O primeiro-ministro de Israel, Benjamin Netanyahu, afirmou que “a guerra não acabou” em primeiro pronunciamento após o exército do país matar Yahya Sinwar, líder do grupo extremista Hamas. A morte foi confirmada nesta quinta-feira (17).
“Precisamos resgatar os sequestrados”, afirmou o primeiro-ministro. No momento, Israel contabiliza 101 pessoas reféns em Gaza, quase todos sequestrados no dia 7 de outubro. “Libertem-os e deixaremos vocês viverem”, disse.
“Sinwar foi eliminado, mas a missão ainda não acabou e precisamos resgatar os sequestrados”, disse Benjamin Netanyahu, em pronunciamento.
Sinwar estava com outros dois membros do Hamas em Tal as Sultan, perto de Rafah, no sul do enclave, quando foi morto, segundo Israel.
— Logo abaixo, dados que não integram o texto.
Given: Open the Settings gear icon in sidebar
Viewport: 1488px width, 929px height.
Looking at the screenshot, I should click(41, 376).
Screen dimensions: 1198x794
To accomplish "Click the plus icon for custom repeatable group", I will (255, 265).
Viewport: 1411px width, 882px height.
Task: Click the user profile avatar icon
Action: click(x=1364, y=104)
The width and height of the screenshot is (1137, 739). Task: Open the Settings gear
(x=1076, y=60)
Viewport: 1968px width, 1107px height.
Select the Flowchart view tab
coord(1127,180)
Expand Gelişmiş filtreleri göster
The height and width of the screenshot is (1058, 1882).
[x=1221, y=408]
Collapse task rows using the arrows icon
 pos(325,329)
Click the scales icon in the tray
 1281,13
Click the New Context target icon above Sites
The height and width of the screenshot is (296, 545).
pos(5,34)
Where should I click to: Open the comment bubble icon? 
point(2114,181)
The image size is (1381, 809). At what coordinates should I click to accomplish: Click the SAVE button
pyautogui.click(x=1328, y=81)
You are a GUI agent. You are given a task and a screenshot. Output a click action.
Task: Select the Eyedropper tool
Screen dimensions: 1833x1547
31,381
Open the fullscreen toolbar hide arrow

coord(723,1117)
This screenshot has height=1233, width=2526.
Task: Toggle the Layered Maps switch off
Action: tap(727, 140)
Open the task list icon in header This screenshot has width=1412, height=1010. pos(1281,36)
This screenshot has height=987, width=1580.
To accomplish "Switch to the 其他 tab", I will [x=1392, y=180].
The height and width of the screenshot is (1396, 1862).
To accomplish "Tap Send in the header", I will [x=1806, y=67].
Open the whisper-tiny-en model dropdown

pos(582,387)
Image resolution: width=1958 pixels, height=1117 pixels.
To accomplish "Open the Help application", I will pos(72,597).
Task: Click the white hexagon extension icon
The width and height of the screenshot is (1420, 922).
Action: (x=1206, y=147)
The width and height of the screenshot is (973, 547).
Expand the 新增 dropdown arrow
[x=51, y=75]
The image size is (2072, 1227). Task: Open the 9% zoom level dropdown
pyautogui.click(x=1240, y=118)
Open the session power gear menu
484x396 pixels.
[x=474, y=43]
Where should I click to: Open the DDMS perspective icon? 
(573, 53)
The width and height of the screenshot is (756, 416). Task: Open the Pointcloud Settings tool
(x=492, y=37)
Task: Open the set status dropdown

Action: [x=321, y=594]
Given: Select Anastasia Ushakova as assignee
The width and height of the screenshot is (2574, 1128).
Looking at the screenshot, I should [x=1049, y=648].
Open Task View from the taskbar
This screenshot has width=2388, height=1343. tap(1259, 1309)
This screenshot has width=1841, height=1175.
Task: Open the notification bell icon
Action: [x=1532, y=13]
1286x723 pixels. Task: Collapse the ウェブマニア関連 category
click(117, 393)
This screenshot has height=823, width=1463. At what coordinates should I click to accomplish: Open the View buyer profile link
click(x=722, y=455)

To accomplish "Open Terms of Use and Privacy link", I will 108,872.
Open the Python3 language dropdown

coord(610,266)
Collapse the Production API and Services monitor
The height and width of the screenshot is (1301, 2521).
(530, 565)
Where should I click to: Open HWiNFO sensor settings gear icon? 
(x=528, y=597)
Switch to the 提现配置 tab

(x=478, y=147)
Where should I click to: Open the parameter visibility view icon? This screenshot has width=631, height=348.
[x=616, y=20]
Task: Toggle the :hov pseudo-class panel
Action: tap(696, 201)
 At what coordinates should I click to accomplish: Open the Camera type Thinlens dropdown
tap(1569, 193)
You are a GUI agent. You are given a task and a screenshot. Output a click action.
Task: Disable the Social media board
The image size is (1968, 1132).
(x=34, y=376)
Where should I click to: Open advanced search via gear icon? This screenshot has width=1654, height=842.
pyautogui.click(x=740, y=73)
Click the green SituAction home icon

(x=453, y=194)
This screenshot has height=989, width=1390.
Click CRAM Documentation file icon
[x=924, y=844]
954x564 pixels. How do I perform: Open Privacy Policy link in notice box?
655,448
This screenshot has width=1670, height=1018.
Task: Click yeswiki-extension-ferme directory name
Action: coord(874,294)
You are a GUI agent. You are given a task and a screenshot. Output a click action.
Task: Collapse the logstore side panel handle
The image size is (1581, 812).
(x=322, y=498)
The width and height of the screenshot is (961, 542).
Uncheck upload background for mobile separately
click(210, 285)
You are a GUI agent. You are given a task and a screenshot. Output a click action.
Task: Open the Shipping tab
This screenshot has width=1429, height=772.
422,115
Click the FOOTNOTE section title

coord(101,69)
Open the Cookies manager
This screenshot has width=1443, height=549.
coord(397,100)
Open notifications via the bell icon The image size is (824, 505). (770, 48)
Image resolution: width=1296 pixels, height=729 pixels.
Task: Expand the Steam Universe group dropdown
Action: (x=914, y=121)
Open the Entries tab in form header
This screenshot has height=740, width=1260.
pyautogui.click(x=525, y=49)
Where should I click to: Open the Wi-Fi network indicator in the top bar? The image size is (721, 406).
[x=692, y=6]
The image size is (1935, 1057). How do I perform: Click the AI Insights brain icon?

As Forças de Defesa afirmaram que os soldados mataram três homens armados e só desconfiaram da identidade do líder do Hamas após o assassinato.
O líder do Hamas é apontado como “arquiteto” do ataque terrorista de 7 outubro. Segundo o canal Al Jazeera, ele era considerado “inimigo número 1” de Israel desde então.